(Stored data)

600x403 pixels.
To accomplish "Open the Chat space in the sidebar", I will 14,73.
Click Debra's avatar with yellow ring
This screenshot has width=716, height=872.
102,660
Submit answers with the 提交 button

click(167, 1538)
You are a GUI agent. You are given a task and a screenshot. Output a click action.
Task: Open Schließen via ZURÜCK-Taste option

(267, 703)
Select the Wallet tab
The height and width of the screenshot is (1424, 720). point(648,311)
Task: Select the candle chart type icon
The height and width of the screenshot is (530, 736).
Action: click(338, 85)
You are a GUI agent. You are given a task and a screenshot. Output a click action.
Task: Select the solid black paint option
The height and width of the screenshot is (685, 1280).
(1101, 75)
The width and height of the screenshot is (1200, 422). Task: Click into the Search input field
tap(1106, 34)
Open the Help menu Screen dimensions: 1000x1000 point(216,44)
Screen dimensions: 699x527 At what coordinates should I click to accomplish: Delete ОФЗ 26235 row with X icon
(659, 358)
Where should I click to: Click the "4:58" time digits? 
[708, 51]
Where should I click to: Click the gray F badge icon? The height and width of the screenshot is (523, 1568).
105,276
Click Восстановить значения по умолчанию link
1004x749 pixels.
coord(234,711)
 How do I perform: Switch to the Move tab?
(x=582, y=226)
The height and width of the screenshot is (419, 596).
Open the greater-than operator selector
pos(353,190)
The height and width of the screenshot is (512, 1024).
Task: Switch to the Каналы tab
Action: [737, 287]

# [Problem]
Every record above is to be transcribed exactly as written.

# [Reply to the task]
600x403 pixels.
To accomplish "Open the Chat space in the sidebar", I will 14,73.
Click Debra's avatar with yellow ring
This screenshot has width=716, height=872.
102,660
Submit answers with the 提交 button

click(167, 1538)
You are a GUI agent. You are given a task and a screenshot. Output a click action.
Task: Open Schließen via ZURÜCK-Taste option

(267, 703)
Select the Wallet tab
The height and width of the screenshot is (1424, 720). point(648,311)
Task: Select the candle chart type icon
The height and width of the screenshot is (530, 736).
Action: click(338, 85)
You are a GUI agent. You are given a task and a screenshot. Output a click action.
Task: Select the solid black paint option
The height and width of the screenshot is (685, 1280).
(1101, 75)
The width and height of the screenshot is (1200, 422). Task: Click into the Search input field
tap(1106, 34)
Open the Help menu Screen dimensions: 1000x1000 point(216,44)
Screen dimensions: 699x527 At what coordinates should I click to accomplish: Delete ОФЗ 26235 row with X icon
(659, 358)
Where should I click to: Click the "4:58" time digits? 
[708, 51]
Where should I click to: Click the gray F badge icon? The height and width of the screenshot is (523, 1568).
105,276
Click Восстановить значения по умолчанию link
1004x749 pixels.
coord(234,711)
 How do I perform: Switch to the Move tab?
(x=582, y=226)
The height and width of the screenshot is (419, 596).
Open the greater-than operator selector
pos(353,190)
The height and width of the screenshot is (512, 1024).
Task: Switch to the Каналы tab
Action: [737, 287]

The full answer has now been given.